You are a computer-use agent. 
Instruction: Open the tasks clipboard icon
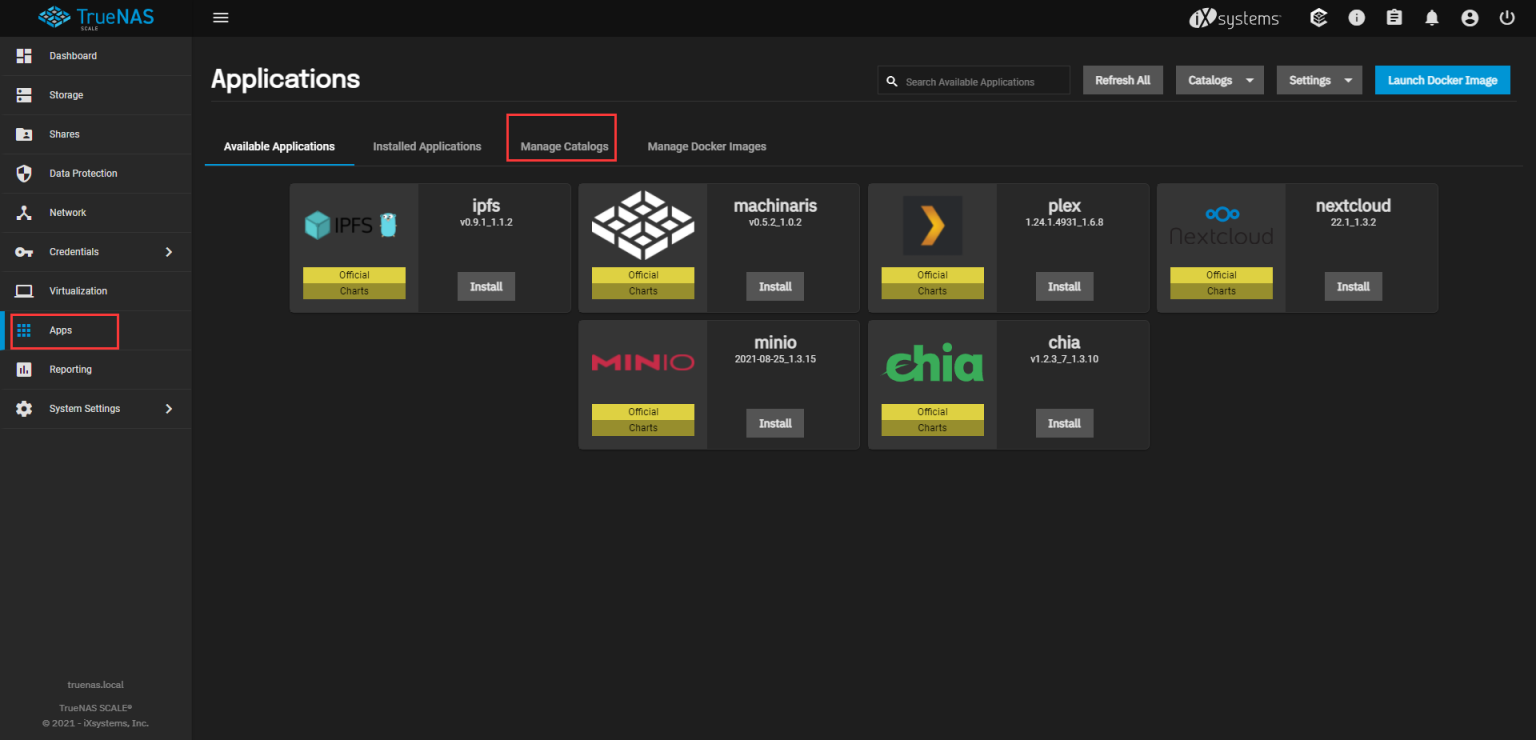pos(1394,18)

==

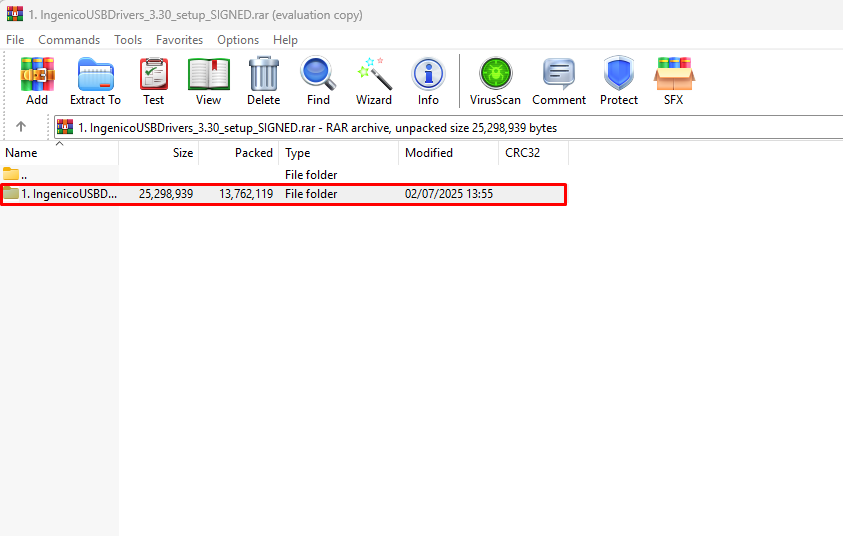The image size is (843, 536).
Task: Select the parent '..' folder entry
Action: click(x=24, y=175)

--

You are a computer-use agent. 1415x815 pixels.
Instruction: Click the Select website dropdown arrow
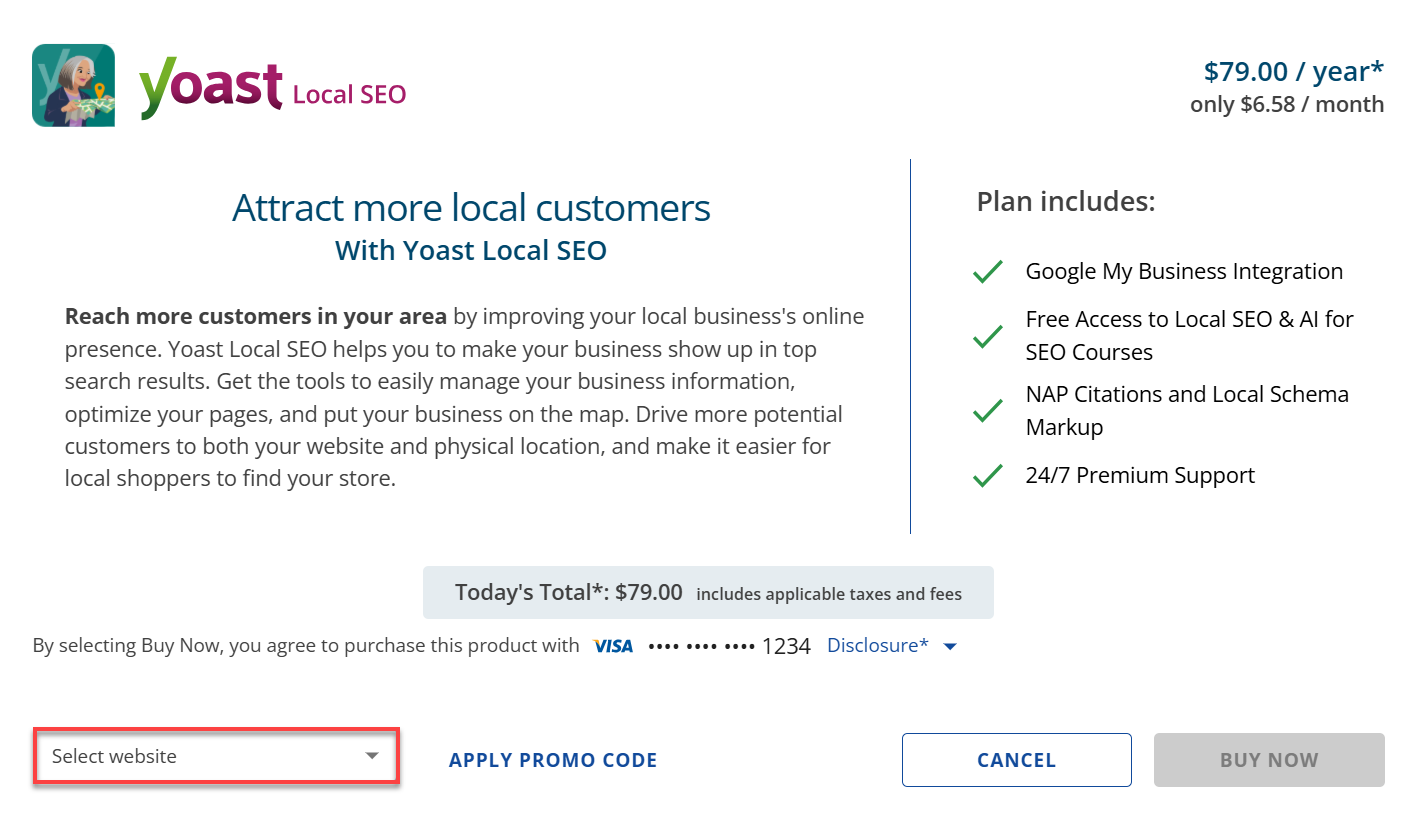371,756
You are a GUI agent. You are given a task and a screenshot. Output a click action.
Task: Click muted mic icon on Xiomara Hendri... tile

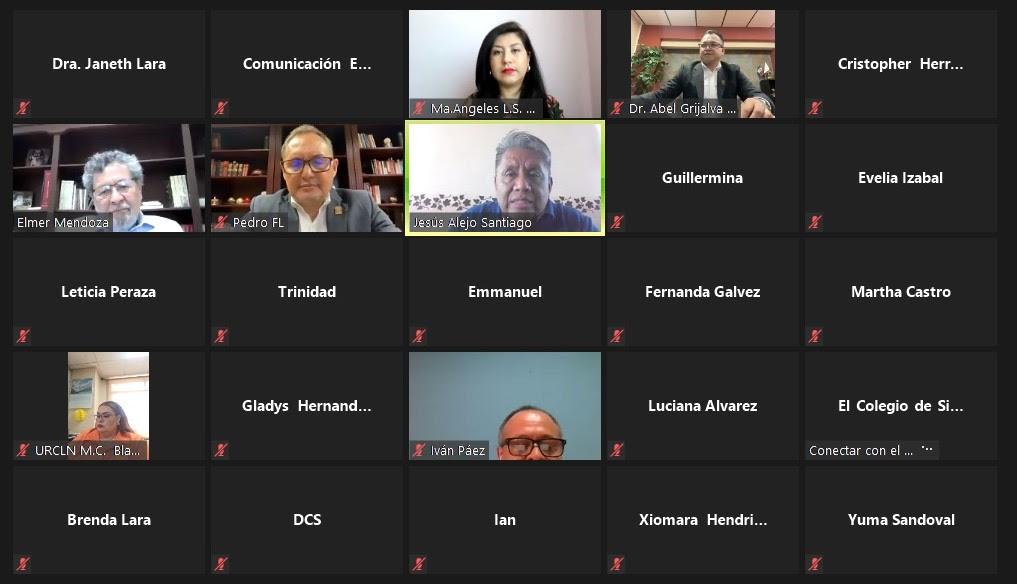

Task details — Collect every line of the records above that contains the word "Select", and copy each one in full.

The answer —
Task: Select the parent '..' folder entry
Instruction: Click the Select website dropdown arrow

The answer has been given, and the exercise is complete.